## Given entries
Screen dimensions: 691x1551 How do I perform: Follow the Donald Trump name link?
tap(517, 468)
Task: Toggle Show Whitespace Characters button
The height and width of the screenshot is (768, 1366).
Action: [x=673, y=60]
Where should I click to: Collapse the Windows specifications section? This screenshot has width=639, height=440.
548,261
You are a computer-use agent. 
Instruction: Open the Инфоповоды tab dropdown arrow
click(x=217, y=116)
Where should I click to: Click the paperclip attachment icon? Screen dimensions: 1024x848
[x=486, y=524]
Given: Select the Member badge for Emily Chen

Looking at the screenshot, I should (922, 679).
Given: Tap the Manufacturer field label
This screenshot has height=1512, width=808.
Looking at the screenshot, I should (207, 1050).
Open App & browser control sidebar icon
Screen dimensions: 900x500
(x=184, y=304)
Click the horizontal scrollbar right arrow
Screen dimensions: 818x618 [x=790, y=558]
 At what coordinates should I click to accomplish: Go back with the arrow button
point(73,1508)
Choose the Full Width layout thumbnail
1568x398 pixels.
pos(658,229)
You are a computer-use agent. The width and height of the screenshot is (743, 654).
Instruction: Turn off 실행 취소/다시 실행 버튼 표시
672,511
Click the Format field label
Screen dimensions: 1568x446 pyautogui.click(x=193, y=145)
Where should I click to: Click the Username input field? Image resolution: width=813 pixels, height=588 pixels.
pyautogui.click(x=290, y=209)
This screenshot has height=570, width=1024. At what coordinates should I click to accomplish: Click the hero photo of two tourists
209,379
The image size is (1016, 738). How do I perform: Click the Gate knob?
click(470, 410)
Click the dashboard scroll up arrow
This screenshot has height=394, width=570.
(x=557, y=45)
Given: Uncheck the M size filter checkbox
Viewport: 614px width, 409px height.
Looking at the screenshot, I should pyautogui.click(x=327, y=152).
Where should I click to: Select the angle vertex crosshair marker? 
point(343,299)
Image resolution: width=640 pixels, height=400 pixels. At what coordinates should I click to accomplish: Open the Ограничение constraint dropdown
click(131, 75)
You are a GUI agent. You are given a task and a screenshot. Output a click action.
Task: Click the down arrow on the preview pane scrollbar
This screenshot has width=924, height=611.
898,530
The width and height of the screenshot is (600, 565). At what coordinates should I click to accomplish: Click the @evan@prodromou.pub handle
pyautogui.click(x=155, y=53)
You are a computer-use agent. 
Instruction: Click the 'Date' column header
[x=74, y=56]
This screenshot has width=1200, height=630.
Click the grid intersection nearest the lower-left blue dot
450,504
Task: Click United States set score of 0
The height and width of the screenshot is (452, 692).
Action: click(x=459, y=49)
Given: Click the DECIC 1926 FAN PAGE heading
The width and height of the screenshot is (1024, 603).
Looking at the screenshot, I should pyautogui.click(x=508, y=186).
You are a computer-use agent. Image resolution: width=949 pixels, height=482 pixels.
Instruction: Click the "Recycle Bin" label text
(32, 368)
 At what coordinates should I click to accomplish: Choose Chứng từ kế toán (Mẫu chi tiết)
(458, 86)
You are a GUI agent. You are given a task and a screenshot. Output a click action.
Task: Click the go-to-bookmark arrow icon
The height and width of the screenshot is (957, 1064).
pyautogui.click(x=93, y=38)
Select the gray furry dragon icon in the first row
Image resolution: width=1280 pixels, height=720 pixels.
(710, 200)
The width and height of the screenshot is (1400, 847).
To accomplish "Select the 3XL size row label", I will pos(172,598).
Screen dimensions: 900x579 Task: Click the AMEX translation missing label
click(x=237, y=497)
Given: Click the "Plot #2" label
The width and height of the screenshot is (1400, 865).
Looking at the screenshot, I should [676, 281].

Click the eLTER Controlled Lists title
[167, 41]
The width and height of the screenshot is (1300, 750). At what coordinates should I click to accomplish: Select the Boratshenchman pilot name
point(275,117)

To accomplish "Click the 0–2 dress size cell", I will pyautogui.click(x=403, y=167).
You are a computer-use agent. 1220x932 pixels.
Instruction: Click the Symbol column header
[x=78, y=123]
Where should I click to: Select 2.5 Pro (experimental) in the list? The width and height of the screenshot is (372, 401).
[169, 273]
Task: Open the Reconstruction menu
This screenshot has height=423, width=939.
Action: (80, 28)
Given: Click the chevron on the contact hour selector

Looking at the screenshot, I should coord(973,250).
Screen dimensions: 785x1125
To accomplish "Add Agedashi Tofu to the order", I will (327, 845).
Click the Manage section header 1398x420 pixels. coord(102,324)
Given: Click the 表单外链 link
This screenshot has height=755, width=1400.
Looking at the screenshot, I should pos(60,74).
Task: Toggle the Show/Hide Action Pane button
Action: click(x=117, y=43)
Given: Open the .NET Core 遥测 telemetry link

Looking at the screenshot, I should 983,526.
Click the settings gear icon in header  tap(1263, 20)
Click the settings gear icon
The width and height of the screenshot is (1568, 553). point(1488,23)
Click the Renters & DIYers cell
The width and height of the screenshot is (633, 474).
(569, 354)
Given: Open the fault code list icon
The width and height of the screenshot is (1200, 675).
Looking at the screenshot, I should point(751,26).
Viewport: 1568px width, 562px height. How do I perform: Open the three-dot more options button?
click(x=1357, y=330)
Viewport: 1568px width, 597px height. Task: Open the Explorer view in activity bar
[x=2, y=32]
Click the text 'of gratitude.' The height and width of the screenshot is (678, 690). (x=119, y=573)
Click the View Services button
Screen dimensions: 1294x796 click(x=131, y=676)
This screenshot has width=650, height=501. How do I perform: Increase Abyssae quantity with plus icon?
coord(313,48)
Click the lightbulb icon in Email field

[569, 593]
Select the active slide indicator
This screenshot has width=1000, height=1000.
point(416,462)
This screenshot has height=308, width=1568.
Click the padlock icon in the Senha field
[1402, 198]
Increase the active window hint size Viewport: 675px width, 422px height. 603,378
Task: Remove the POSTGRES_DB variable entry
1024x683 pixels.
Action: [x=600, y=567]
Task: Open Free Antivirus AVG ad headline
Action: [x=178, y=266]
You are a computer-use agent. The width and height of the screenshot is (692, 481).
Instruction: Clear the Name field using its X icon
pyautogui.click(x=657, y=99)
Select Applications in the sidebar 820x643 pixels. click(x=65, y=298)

## Task directions
Restate the final lines of the listing above word for word, beginning at the line that contains "The width and height of the screenshot is (1200, 675).".

## Answer area
The width and height of the screenshot is (1200, 675).
Looking at the screenshot, I should point(751,26).
Viewport: 1568px width, 562px height. How do I perform: Open the three-dot more options button?
click(x=1357, y=330)
Viewport: 1568px width, 597px height. Task: Open the Explorer view in activity bar
[x=2, y=32]
Click the text 'of gratitude.' The height and width of the screenshot is (678, 690). (x=119, y=573)
Click the View Services button
Screen dimensions: 1294x796 click(x=131, y=676)
This screenshot has width=650, height=501. How do I perform: Increase Abyssae quantity with plus icon?
coord(313,48)
Click the lightbulb icon in Email field

[569, 593]
Select the active slide indicator
This screenshot has width=1000, height=1000.
point(416,462)
This screenshot has height=308, width=1568.
Click the padlock icon in the Senha field
[1402, 198]
Increase the active window hint size Viewport: 675px width, 422px height. 603,378
Task: Remove the POSTGRES_DB variable entry
1024x683 pixels.
Action: [x=600, y=567]
Task: Open Free Antivirus AVG ad headline
Action: [x=178, y=266]
You are a computer-use agent. The width and height of the screenshot is (692, 481).
Instruction: Clear the Name field using its X icon
pyautogui.click(x=657, y=99)
Select Applications in the sidebar 820x643 pixels. click(x=65, y=298)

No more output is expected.